Des périmètres d’analyse de taille variable


Les différentes technologies utilisables pour construire et surtout chauffer ou, plus globalement, traiter les problèmes d’énergie d’un bâtiment peuvent avoir une meilleure pertinence sur des ensembles plus vastes, qu’il s’agisse de conception et surtout de régulation, avec des effets de réseaux ou de lissages temporels.

Dans ces conditions, le périmètre d’analyse peut prendre en considération, selon le cas :
  • le logement ;
  • le bâtiment, lorsqu’il devient collectif ;
  • le pâté de maisons ou le quartier ;
  • la ville ou l’agglomération.
C’est ainsi qu’ont émergé, à côté des « éco-bâtiments », les « éco-quartiers », qui font l’objet d’engagements opérationnels, dont certains primés par le ministère chargé de l’Écologie dans le cadre de deux appels à projet, l’un en 2009 et l’autre en 2011, et les « éco-cités », également soutenues par l’État, dans des conditions analogues. L’établissement d’un « référentiel européen de la ville durable », dans la suite de l’adoption de la charte de Leipzig en mai 2007, participe de la même approche.

La question est posée, depuis les années 1990, du lien entre la densité de la construction et la consommation d’énergie. Sur les modèles actuels de structuration des villes et de satisfaction des besoins énergétiques, il a été montré que la consommation énergétique par habitant est une fonction décroissante de la densité urbaine, l’efficacité énergétique étant à son maximum dans des zones urbaines denses comme Hong-Kong ou Singapour et à son minimum dans les villes d’Amérique du Nord très étalées et très peu denses.

Avec plusieurs évolutions technologiques déjà bien engagées, notamment l’utilisation de panneaux photovoltaïques pour produire de l’électricité ou de la chaleur, les termes de cette analyse sont en train de changer : en effet, la capacité de production d’énergie par habitant, qui est, en première approximation, proportionnelle à la surface de toiture, diminue quand la densité du bâtiment augmente.

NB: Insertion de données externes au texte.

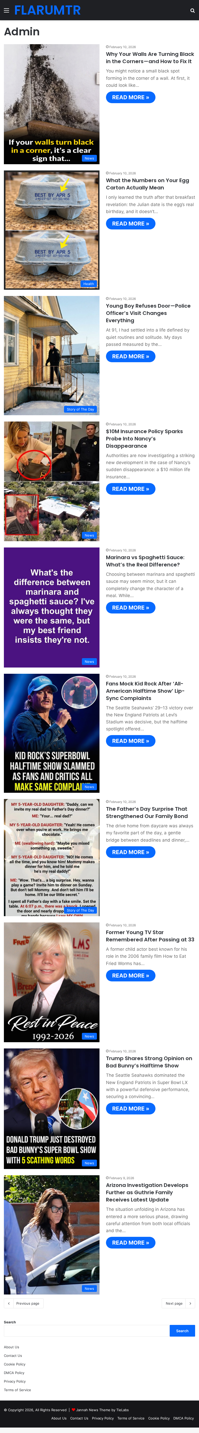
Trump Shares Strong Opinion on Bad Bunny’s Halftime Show (149, 1062)
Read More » (130, 97)
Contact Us (13, 1355)
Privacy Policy (15, 1381)
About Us (11, 1347)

Cette réalité conduit, selon divers modèles récemment publiés, à faire apparaître une densité urbaine intermédiaire correspondant au minimum de consommation énergétique par habitant, tous autres paramètres étant constants.

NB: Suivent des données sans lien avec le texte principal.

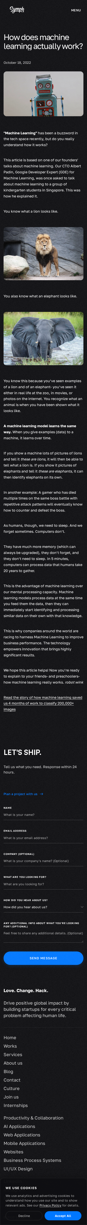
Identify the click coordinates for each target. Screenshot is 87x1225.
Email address (15, 830)
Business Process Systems (32, 1160)
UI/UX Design (18, 1168)
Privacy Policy (50, 1205)
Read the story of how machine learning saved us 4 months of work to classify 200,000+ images (43, 703)
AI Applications (19, 1126)
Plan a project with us (20, 794)
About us (13, 1062)
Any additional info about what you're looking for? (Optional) (41, 925)
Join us (11, 1096)
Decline (24, 1216)
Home (10, 1037)
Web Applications (22, 1134)
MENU (76, 10)
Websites (13, 1151)
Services (13, 1054)
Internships (16, 1105)
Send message (44, 958)
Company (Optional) (19, 853)
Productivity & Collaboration (33, 1117)
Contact (12, 1079)
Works (10, 1046)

Les facteurs de variation dans le temps


Par ailleurs, l’analyse des bilans énergétiques de la construction ne peut négliger les éléments d’évolution dans le temps, correspondant :
  • aux variations au cours de la journée, elles-mêmes dépendant de l’affectation du bâtiment ;
  • aux variations climatiques saisonnières ;
  • aux variations géographiques, compte tenu des caractéristiques climatiques locales.
L’évolution des besoins évoquée plus haut, le fait que les bâtiments deviennent des points de production d’énergies renouvelables, essentiellement intermittentes, rendent encore plus sensibles ces problèmes de fluctuations dans le temps et d’adaptation de l’offre à la demande.

En conclusion, c’est donc bien à une analyse systémique, sur un périmètre à choisir de façon pertinente, qu’il convient de procéder, en identifiant les interactions à prendre en compte dans l’élaboration des solutions et leur appréciation.